Sreedharan warns against quick fixes for badly built Kochi flyover

Sreedharan warns against quick fixes for badly built Kochi flyover
Palarivattom bridge and E Sreedharan, principal adviser DMRC

Palakkad: Delhi Metro Rail Corporation (DMRC)'s principal adviser E Sreedharan has said that the shoddily built Palarivattom flyover in Kochi should be rebuilt.

"The quick-fixes currently being carried are out not tenable. The best solution is to rebuild the flyover. Girders have to be replaced with new ones. It is not proper to join girders that have developed cracks," Sreedharan pointed out.

"Bridges have a longevity of more than 100 years. No point in trying to maintain the flyover with quick fixes," he added.

The Metro Man pointed out that the very design of the flyover was faulty. "It is questionable if the authorities had properly supervised the construction. Not enough diaphragm was used while joining girders, causing the flyover to tremble while vehicles pass over it. It appears as if enough middle diaphragm was not used on the flyover," he explained.

Sreedharan also sought to know if it was for the state government to build flyovers on national highways.

"The National Highway Authority of India has a system in place. Just to give away contracts, projects such as construction of flyovers should not be started," he said.

Noting that a Vigilance probe had been ordered against the officials, Sreedharan said, "When the flyover is in such a precarious situation, engineering experts should be contacted first not Vigilance. Vigilance cannot correct the flaws in the flyover. The same problem was reported on Thirunavaya and Perinthalmanna flyovers in Malappuram district. Still such a serious dereliction of duty has happened. This cannot be accepted," he asserted.

The four bridges that the DMRC had built based on own design were completed on time in relatively low budgets. "The estimated cost of constructing Edappally flyover was Rs 54.23 crore. The bridge was completed using Rs 33.12 crore. The rest of the amount Rs 21.11 crore was duly returned," he explained.

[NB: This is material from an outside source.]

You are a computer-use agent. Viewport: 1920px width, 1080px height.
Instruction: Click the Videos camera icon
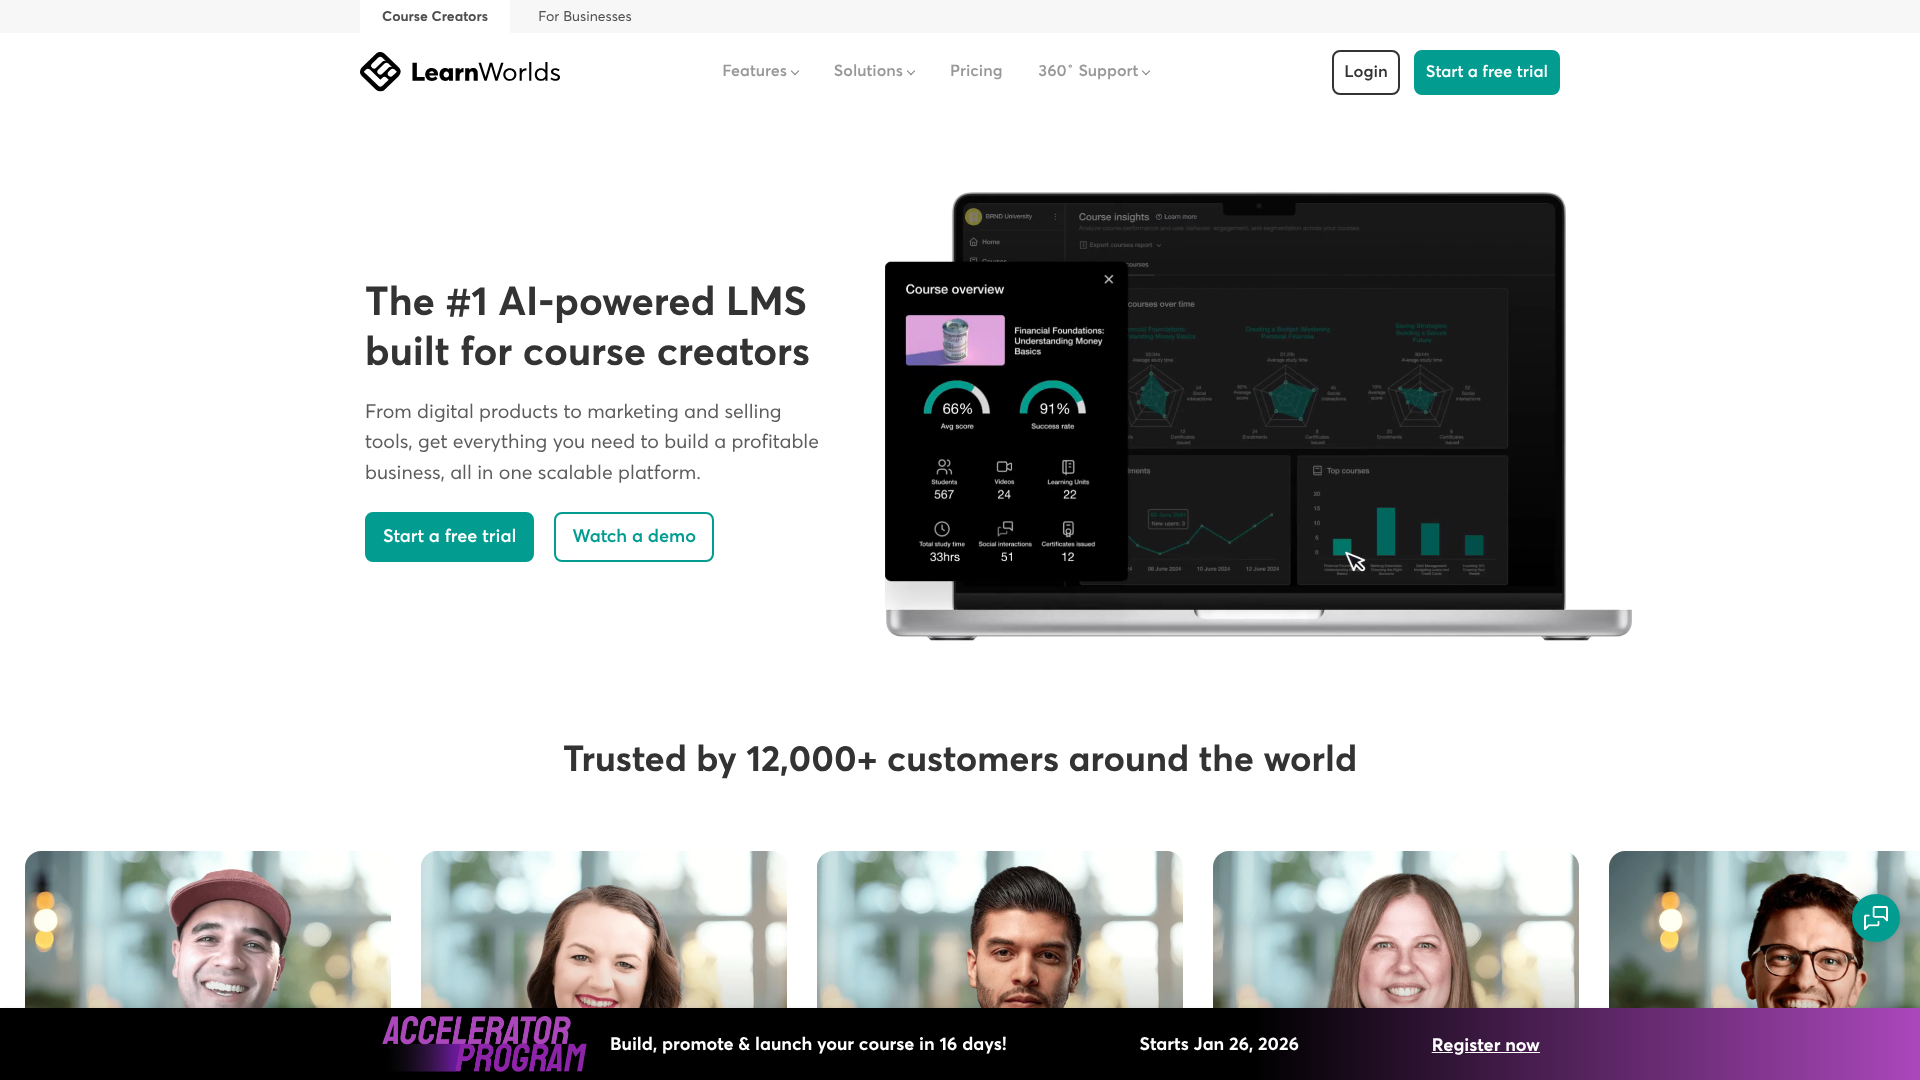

The bridge, which was opened to the public in October 2016, developed cracked soon at a few spots and subsequently traffic was banned after a month in service. Last month a team of experts from the IIT, Chennai, assessed its condition and advised to fix the flaws.

The Roads and Bridges Development Corporation of Kerala Ltd was behind the project. Bangalore-based Nagesh Consultants, which had designed the flyover, claimed that the it became weak as a result of the wrong placement of its bearings.